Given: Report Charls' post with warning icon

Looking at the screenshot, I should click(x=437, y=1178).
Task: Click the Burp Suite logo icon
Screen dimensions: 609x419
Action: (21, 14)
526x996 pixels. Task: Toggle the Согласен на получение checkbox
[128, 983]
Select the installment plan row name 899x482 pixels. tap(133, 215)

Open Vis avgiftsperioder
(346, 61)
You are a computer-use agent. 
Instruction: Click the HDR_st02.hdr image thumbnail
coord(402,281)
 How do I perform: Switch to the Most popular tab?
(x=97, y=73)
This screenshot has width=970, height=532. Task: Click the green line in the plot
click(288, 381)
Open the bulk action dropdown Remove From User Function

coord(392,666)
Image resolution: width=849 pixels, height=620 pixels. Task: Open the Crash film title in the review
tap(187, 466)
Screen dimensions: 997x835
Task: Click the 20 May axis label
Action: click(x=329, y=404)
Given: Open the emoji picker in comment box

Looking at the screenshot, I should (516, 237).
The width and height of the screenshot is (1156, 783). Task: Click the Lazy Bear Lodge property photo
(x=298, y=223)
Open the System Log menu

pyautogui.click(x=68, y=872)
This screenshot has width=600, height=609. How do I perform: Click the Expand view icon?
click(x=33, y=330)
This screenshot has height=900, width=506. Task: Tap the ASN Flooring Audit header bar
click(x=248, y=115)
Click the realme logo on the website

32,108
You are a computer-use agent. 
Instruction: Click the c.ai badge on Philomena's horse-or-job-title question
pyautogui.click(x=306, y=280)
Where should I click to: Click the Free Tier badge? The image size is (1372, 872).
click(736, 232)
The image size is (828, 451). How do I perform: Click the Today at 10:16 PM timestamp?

○ ○ ○ ○ ○

- **To do**
Please copy the data above in its entirety, exactly as written.

- **Output below**
Given: Report Charls' post with warning icon

Looking at the screenshot, I should click(x=437, y=1178).
Task: Click the Burp Suite logo icon
Screen dimensions: 609x419
Action: (21, 14)
526x996 pixels. Task: Toggle the Согласен на получение checkbox
[128, 983]
Select the installment plan row name 899x482 pixels. tap(133, 215)

Open Vis avgiftsperioder
(346, 61)
You are a computer-use agent. 
Instruction: Click the HDR_st02.hdr image thumbnail
coord(402,281)
 How do I perform: Switch to the Most popular tab?
(x=97, y=73)
This screenshot has width=970, height=532. Task: Click the green line in the plot
click(288, 381)
Open the bulk action dropdown Remove From User Function

coord(392,666)
Image resolution: width=849 pixels, height=620 pixels. Task: Open the Crash film title in the review
tap(187, 466)
Screen dimensions: 997x835
Task: Click the 20 May axis label
Action: click(x=329, y=404)
Given: Open the emoji picker in comment box

Looking at the screenshot, I should (516, 237).
The width and height of the screenshot is (1156, 783). Task: Click the Lazy Bear Lodge property photo
(x=298, y=223)
Open the System Log menu

pyautogui.click(x=68, y=872)
This screenshot has width=600, height=609. How do I perform: Click the Expand view icon?
click(x=33, y=330)
This screenshot has height=900, width=506. Task: Tap the ASN Flooring Audit header bar
click(x=248, y=115)
Click the realme logo on the website

32,108
You are a computer-use agent. 
Instruction: Click the c.ai badge on Philomena's horse-or-job-title question
pyautogui.click(x=306, y=280)
Where should I click to: Click the Free Tier badge? The image size is (1372, 872).
click(736, 232)
The image size is (828, 451). How do I perform: Click the Today at 10:16 PM timestamp?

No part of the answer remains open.